Старые долги | страница 67



Вот и сейчас, когда кругом стонут от сокращения штатов и шеф не далее как третьего дня самолично составлял ехидную бумагу в соответствующие инстанции, объясняя разницу между служащими, занятыми входящими и исходящими, и научными работниками — производителями, созидателями… — приходит Соловьев и так, между прочим роняет: «Что вы скажете, если нам увеличат штаты?» Чудеса! Разумеется, Старик отлично знал технологию этих чудес. Но что поделаешь.

Соловьев ждал, что шеф все же выскажет пожелание, попросит — не за себя, конечно, за кого-нибудь. Но тот, очнувшись, резво вскочил с кресла, склонился перед Василием Васильевичем в поясном поклоне, даже ногой пришаркнул:

— Не смею задерживать, любезный Василий Васильевич!

Соловьев был доволен визитом. Старик мудр: Иннокентий непременно успокоится, если подкинуть ему нового сотрудника.. Одного, от силы двух, но, конечно, не четырех, как предлагал шеф. Нет уж, дудки! Или еще лучше так: пообещать четырех, а дать одного. Впрочем, теперь, когда он узнал, что Олег Ксенофонтович собирается защищаться, еще следовало решить, отпускать ли Юрчикова. Теперь Соловьев был уверен, что новых сотрудников он получит обязательно. Тогда и осуществится заветная мечта — капитальный научный труд, который поставит его имя вровень с именами великих. В конце концов, не боги горшки обжигают; он считал, что великие умы — это прежде всего великие организаторы.

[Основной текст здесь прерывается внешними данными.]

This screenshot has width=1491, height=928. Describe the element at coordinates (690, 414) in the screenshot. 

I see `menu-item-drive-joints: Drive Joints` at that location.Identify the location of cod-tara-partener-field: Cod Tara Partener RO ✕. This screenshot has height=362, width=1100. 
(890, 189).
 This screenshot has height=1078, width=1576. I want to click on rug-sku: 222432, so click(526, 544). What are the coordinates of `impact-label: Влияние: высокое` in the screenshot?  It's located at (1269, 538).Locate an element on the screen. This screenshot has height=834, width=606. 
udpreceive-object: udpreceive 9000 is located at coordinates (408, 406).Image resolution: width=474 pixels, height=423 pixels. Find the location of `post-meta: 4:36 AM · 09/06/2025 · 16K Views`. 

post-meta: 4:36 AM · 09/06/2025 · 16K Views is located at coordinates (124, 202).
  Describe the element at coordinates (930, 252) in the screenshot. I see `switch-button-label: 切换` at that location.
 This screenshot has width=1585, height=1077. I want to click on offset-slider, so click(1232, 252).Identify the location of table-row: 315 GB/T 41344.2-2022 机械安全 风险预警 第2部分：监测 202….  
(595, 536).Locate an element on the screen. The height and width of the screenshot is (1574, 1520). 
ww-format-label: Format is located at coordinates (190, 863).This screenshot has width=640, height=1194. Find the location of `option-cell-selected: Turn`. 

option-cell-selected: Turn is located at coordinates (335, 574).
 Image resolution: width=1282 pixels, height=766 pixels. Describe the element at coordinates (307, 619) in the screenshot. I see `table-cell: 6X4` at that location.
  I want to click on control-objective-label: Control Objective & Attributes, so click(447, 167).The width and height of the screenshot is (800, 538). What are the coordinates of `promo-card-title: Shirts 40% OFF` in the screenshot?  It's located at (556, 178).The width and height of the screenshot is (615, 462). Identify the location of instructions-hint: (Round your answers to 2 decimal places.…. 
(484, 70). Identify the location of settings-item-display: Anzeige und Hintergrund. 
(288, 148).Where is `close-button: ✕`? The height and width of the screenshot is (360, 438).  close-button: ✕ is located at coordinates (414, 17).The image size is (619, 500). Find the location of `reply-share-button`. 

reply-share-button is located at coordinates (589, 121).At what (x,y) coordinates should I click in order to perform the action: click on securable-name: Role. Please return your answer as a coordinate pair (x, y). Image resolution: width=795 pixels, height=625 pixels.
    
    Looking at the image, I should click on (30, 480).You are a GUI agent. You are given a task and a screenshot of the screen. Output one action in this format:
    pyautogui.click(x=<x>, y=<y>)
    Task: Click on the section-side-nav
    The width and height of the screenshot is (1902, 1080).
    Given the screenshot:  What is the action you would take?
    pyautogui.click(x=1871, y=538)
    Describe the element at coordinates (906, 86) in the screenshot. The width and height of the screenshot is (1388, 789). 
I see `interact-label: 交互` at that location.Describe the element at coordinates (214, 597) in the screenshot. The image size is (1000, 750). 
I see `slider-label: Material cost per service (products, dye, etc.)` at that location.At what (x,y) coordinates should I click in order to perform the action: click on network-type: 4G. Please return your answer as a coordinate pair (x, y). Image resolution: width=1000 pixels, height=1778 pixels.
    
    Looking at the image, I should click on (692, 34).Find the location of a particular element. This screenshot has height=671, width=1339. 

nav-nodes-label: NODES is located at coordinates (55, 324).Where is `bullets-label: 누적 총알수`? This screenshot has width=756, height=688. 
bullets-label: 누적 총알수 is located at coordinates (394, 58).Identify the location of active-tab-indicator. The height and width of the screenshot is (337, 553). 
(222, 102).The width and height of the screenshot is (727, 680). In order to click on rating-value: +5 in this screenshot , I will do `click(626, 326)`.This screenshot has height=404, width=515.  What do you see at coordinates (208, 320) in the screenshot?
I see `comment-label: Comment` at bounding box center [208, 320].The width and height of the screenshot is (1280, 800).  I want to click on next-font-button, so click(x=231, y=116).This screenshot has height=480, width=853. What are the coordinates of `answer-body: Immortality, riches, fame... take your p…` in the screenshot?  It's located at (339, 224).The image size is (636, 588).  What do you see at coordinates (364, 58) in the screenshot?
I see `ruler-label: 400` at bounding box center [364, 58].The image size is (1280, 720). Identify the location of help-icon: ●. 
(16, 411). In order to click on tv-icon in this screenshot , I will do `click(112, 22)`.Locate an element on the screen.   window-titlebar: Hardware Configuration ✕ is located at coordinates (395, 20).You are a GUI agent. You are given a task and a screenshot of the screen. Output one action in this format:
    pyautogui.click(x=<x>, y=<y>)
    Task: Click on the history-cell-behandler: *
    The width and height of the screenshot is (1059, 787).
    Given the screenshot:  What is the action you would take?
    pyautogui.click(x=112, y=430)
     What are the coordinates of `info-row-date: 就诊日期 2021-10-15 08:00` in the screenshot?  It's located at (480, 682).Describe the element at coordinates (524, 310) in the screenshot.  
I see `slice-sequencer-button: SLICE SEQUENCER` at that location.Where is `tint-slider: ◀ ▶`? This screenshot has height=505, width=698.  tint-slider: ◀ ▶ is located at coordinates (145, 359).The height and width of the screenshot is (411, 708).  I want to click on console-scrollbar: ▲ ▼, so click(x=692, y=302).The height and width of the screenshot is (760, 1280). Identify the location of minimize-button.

От шефа Василий Васильевич направился в издательство, пробыл там до обеда и лишь во второй половине дня появился в институте.

Говорят, что на людей удача действует подобно катализатору: хороший человек становится лучше, дурной еще хуже. Глядя на Соловьева, который первым, едва завидев, раскланивался с сотрудниками направо-налево и даже останавливался, чтобы спросить о здоровье, успехах на работе и в личной жизни, можно было прийти сразу к двум выводам: что Василий Васильевич удачно провел день, что он несомненно хороший человек.

А день и впрямь оказался удачным: заседание в издательстве прошло на высоком уровне. С бумагой, как всегда, было туго, и ученые — представители различных институтов, отстаивая свои интересы, вели борьбу не на жизнь, а на смерть: пожилые — излишне горячась, сбивчиво, обижаясь, если им возражали, молодые — с усмешечкой, демонстрируя интеллект и неотразимую логику. Василий Васильевич, едва заседание началось, тотчас произвел визуальную разведку. Она дала благоприятные результаты: главное, не присутствовал давний недруг, некий профессор, единственный человек в издательстве, при котором Соловьев сознавал свое бессилие, и не потому, что профессор обладал недюжинным умом и знаниями, а просто потому, что презирал условности, излагая свое мнение в такой форме, что иные закрывали уши ладонями. Спорить с ним никто не решался: все силы уходили на то, чтобы сохранить свое достоинство.